▸ REQUIRED ACTION
What is needed is an exact copy of every entry.

[INPUT DATA — start]

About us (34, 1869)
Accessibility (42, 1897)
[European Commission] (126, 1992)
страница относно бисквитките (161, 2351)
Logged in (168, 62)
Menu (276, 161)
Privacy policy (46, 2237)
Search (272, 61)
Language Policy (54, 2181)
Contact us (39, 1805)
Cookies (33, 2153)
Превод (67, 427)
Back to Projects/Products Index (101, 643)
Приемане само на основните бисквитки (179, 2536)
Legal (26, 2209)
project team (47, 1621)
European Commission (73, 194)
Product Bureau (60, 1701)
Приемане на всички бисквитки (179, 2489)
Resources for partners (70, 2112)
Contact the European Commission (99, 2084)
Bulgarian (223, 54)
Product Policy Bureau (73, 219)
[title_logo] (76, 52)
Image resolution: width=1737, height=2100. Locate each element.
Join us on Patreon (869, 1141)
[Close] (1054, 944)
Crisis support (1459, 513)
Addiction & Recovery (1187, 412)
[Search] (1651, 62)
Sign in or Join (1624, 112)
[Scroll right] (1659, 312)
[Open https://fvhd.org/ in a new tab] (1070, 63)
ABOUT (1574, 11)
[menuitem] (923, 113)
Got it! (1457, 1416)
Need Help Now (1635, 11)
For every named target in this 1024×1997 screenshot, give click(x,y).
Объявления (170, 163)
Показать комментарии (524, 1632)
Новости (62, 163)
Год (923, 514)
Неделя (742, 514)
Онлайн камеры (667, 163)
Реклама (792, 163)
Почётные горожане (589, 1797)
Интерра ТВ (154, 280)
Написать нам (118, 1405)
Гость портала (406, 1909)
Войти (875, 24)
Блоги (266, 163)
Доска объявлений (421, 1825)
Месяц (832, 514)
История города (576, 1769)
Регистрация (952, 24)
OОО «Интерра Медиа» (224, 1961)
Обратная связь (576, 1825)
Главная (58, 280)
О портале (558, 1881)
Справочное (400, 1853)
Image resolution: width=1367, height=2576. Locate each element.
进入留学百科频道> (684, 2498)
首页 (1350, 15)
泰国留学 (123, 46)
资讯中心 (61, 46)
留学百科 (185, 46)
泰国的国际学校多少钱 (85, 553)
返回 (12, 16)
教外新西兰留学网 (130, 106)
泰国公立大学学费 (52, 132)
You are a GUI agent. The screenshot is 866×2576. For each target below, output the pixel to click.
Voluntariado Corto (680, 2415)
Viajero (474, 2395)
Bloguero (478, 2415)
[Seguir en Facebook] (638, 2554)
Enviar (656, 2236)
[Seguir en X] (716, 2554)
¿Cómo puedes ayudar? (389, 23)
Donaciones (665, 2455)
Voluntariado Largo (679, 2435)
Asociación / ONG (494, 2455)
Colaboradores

[INPUT DATA — finish]

▸ OUTPUT BELOW
About us (34, 1869)
Accessibility (42, 1897)
[European Commission] (126, 1992)
страница относно бисквитките (161, 2351)
Logged in (168, 62)
Menu (276, 161)
Privacy policy (46, 2237)
Search (272, 61)
Language Policy (54, 2181)
Contact us (39, 1805)
Cookies (33, 2153)
Превод (67, 427)
Back to Projects/Products Index (101, 643)
Приемане само на основните бисквитки (179, 2536)
Legal (26, 2209)
project team (47, 1621)
European Commission (73, 194)
Product Bureau (60, 1701)
Приемане на всички бисквитки (179, 2489)
Resources for partners (70, 2112)
Contact the European Commission (99, 2084)
Bulgarian (223, 54)
Product Policy Bureau (73, 219)
[title_logo] (76, 52)
Image resolution: width=1737, height=2100. Locate each element.
Join us on Patreon (869, 1141)
[Close] (1054, 944)
Crisis support (1459, 513)
Addiction & Recovery (1187, 412)
[Search] (1651, 62)
Sign in or Join (1624, 112)
[Scroll right] (1659, 312)
[Open https://fvhd.org/ in a new tab] (1070, 63)
ABOUT (1574, 11)
[menuitem] (923, 113)
Got it! (1457, 1416)
Need Help Now (1635, 11)
For every named target in this 1024×1997 screenshot, give click(x,y).
Объявления (170, 163)
Показать комментарии (524, 1632)
Новости (62, 163)
Год (923, 514)
Неделя (742, 514)
Онлайн камеры (667, 163)
Реклама (792, 163)
Почётные горожане (589, 1797)
Интерра ТВ (154, 280)
Написать нам (118, 1405)
Гость портала (406, 1909)
Войти (875, 24)
Блоги (266, 163)
Доска объявлений (421, 1825)
Месяц (832, 514)
История города (576, 1769)
Регистрация (952, 24)
OОО «Интерра Медиа» (224, 1961)
Обратная связь (576, 1825)
Главная (58, 280)
О портале (558, 1881)
Справочное (400, 1853)
Image resolution: width=1367, height=2576. Locate each element.
进入留学百科频道> (684, 2498)
首页 (1350, 15)
泰国留学 (123, 46)
资讯中心 (61, 46)
留学百科 (185, 46)
泰国的国际学校多少钱 (85, 553)
返回 (12, 16)
教外新西兰留学网 (130, 106)
泰国公立大学学费 (52, 132)
You are a GUI agent. The screenshot is 866×2576. For each target below, output the pixel to click.
Voluntariado Corto (680, 2415)
Viajero (474, 2395)
Bloguero (478, 2415)
[Seguir en Facebook] (638, 2554)
Enviar (656, 2236)
[Seguir en X] (716, 2554)
¿Cómo puedes ayudar? (389, 23)
Donaciones (665, 2455)
Voluntariado Largo (679, 2435)
Asociación / ONG (494, 2455)
Colaboradores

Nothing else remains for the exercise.